** start Reading passage **

The following exercise is an attempt to explore the Poisson probability distribution function as well as minor data clean-ups using pandas.

. . . . . . . . . . . . . . . . . . . . . . . . . . . . . . . . . . . . . . . . . . . . . . . . . . . . . 

<strong>Motivation for studying:</strong> I'm curious to know when the next big disaster caused by some tropical depression is about to happen in the Philippines.

<strong>Why the Poisson model?</strong> The Poisson distribution is also referred to as a limiting case of the Binomial model, which ascertains the probability of success or occurrence of an event, p, given a certain number of Bernoulli trials, n. Each "trial" may also refer to intervals of time, say years, hours or seconds. In this regard, in situations wherein the occurrence of the event in question is rare across many, many trials (or years, for example), using the Poisson model is easier. Thus, as n approaches infinity and as p becomes very small, we could use a different variable to denote the rate or number of occurrences of the desired event by multiplying n with p. More formally, this is the lambda used in the probability distribution function of the Poisson model.

Below is the PDF of the Poisson distribution:
$$p(x) = \frac{e^{-\lambda}\lambda^x}{x!}$$

To use the Poisson model, we need to make sure that the following assumptions hold true in this particular scenario we want to forecast:
1. All events must be independent of each other.
2. The probability of success or occurrence of an event is constant.
3. As the interval becomes smaller and smaller, the probability of success or occurrence becomes zero.

** end Reading passage **
** start Data lines **

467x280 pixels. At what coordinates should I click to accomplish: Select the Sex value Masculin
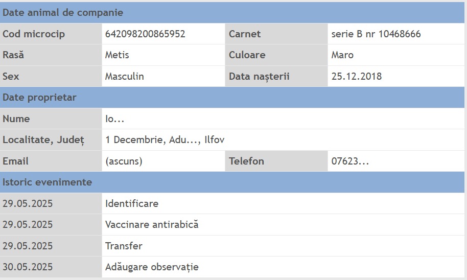coord(124,77)
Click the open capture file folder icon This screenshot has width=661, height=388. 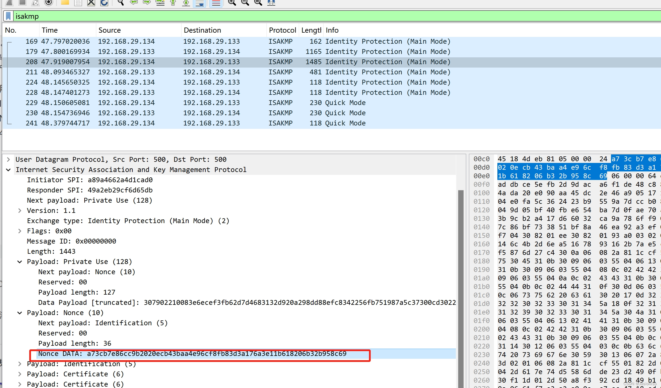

** end Data lines **

**Requirements:**
Please write out the Poisson text again, starting with "The following exercise" and going on through "in the Philippines.", and swap out "tropical depression" for "typhoon". The material plays no part in what you are asked to do.

**Output:**
The following exercise is an attempt to explore the Poisson probability distribution function as well as minor data clean-ups using pandas.

. . . . . . . . . . . . . . . . . . . . . . . . . . . . . . . . . . . . . . . . . . . . . . . . . . . . . 

<strong>Motivation for studying:</strong> I'm curious to know when the next big disaster caused by some typhoon is about to happen in the Philippines.